Irregular geometry of the Gorda subduction and deep structure of the Eel River basin determined from teleseismic P delays

Abstract

Nearly 1000 observations of travel-time residuals for teleseismic P arrivals across the Humboldt Bay Seismic Network near Cape Mendocino, California, are analyzed for a study of 3-D geometry of the Gorda plate near Mendocino Triple Junction (MTJ), by the application of a three-dimensional velocity inversion procedure. The area is underlain by the subducted edge of the Gorda plate and the eastward extension of the Mendocino Fracture Zone. The observed variation of the travel-time gradient with azimuth favors either deepening of the slab southward, or southward increase of dilatational velocity across the Mendocino Fracture Zone at depths of more than 50 km.
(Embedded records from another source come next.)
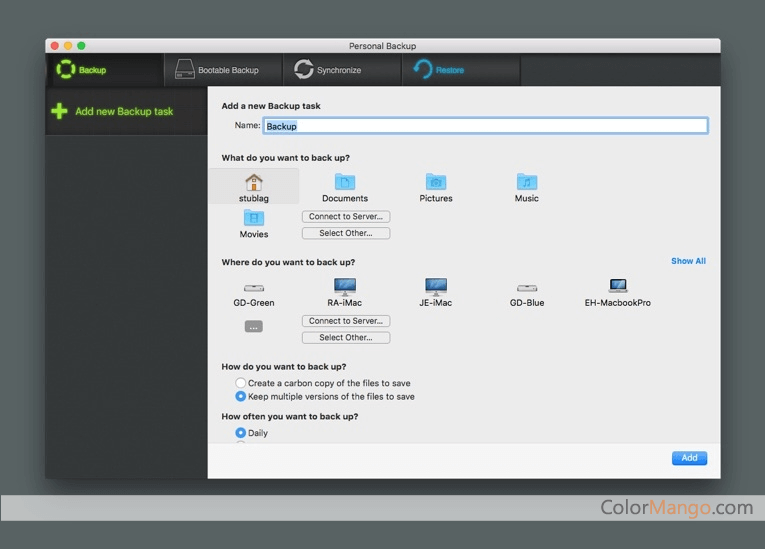Enable carbon copy backup option
The image size is (765, 549).
pyautogui.click(x=241, y=383)
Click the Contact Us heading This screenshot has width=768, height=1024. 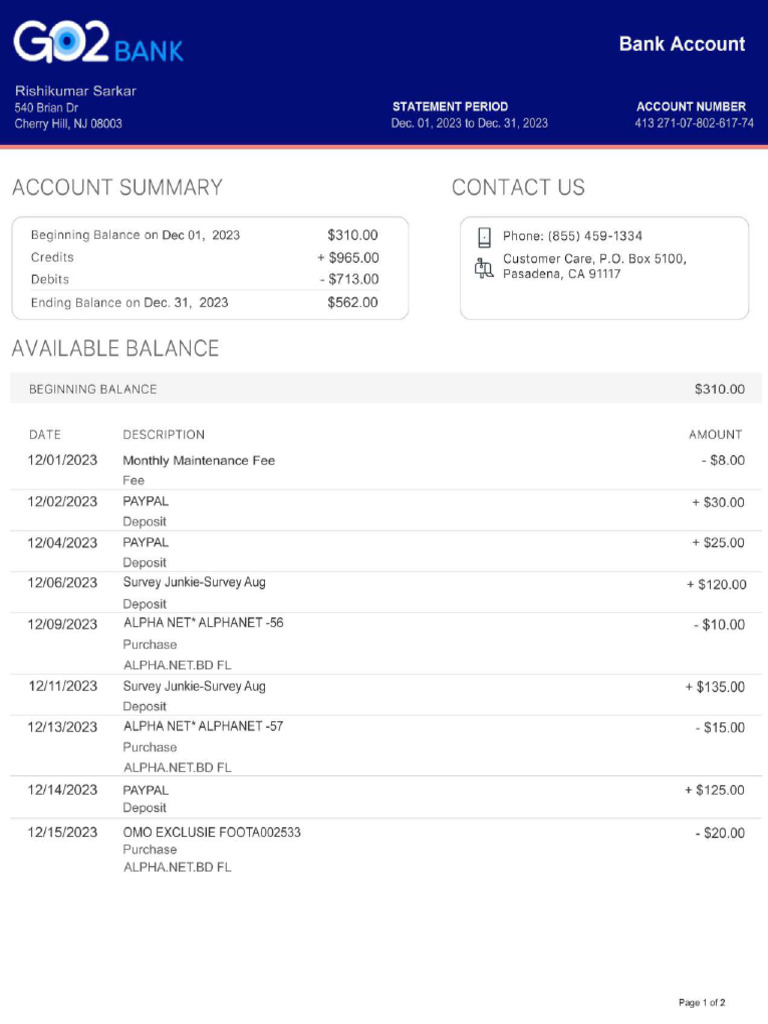(x=518, y=188)
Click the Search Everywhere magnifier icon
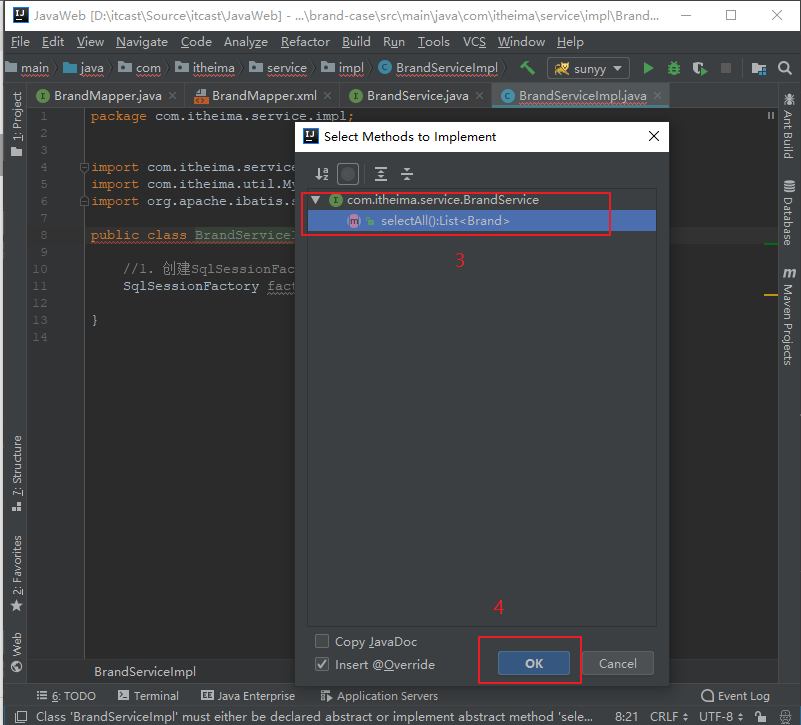The height and width of the screenshot is (725, 801). pos(785,68)
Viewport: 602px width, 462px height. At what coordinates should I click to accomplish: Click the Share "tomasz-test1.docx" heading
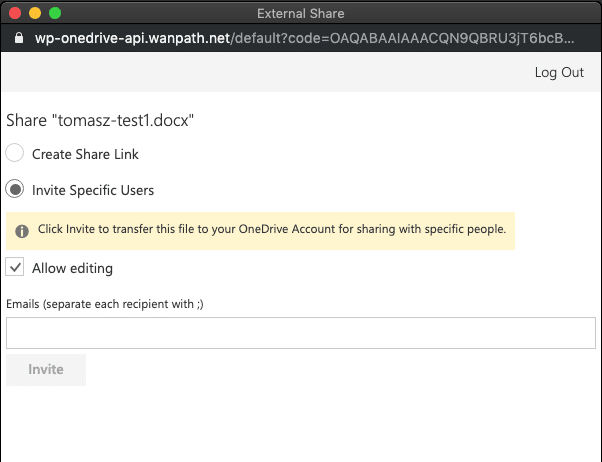pyautogui.click(x=100, y=121)
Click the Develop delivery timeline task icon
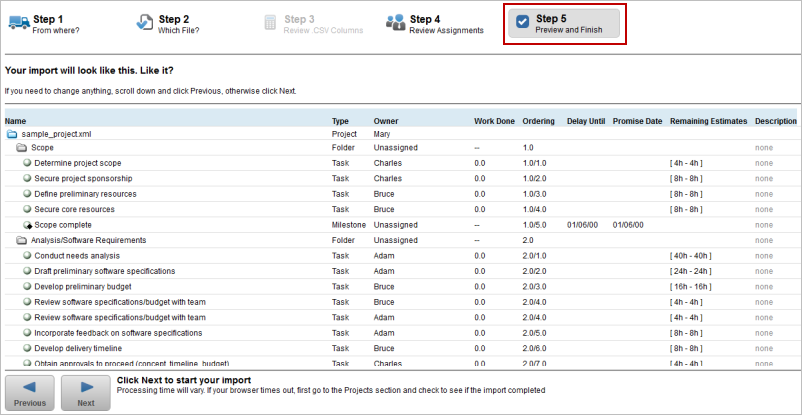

The topographically corrected mean travel-time delays at individual stations suggest that the Eel River basin is deep and tectonically controlled. Further support for this view is provided by the inversion results, which point to the possible extension of the low-velocity material through the entire crustal section. These results also suggest that from the south, the Eel River basin may be confined at depth by a steeply northward-dipping sliver of high-velocity material (possibly a detached oceanic slab). This feature may be responsible for the intense seismic activity reported beneath the eastern end of the Mendocino Fracture Zone (MFZ). Thus, the role of the Eel River basin in accommodating the relative motion between the adjacent plates, may be significant. The leading edge of the downgoing slab appears irregular and at some latitudes may not extend beyond the coast line. The estimated velocity anomalies vary by as much as 20% in the near-surface blocks and nearly half as much at depth. The pattern may result from intense tearing and deformation of the slab, producing buckling, folding and compression ridges.